(Stored data entries)
⟨

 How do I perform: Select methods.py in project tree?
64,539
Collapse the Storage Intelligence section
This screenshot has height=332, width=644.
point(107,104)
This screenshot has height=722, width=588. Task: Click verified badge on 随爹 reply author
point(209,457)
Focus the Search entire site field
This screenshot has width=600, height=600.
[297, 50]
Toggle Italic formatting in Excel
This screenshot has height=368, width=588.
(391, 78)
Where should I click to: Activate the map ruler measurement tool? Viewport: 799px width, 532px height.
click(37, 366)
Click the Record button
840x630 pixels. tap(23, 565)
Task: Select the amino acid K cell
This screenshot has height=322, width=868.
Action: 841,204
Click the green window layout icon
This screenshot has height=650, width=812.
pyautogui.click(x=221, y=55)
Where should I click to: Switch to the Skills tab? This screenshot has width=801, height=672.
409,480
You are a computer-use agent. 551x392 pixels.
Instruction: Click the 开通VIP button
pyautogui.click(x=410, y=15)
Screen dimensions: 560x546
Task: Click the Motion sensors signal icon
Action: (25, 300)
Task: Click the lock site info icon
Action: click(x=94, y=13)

⟩

Try it:
Exactly reproduce the entries in their entirety.

Exercise solution:
 How do I perform: Select methods.py in project tree?
64,539
Collapse the Storage Intelligence section
This screenshot has height=332, width=644.
point(107,104)
This screenshot has height=722, width=588. Task: Click verified badge on 随爹 reply author
point(209,457)
Focus the Search entire site field
This screenshot has width=600, height=600.
[297, 50]
Toggle Italic formatting in Excel
This screenshot has height=368, width=588.
(391, 78)
Where should I click to: Activate the map ruler measurement tool? Viewport: 799px width, 532px height.
click(37, 366)
Click the Record button
840x630 pixels. tap(23, 565)
Task: Select the amino acid K cell
This screenshot has height=322, width=868.
Action: 841,204
Click the green window layout icon
This screenshot has height=650, width=812.
pyautogui.click(x=221, y=55)
Where should I click to: Switch to the Skills tab? This screenshot has width=801, height=672.
409,480
You are a computer-use agent. 551x392 pixels.
Instruction: Click the 开通VIP button
pyautogui.click(x=410, y=15)
Screen dimensions: 560x546
Task: Click the Motion sensors signal icon
Action: (25, 300)
Task: Click the lock site info icon
Action: click(x=94, y=13)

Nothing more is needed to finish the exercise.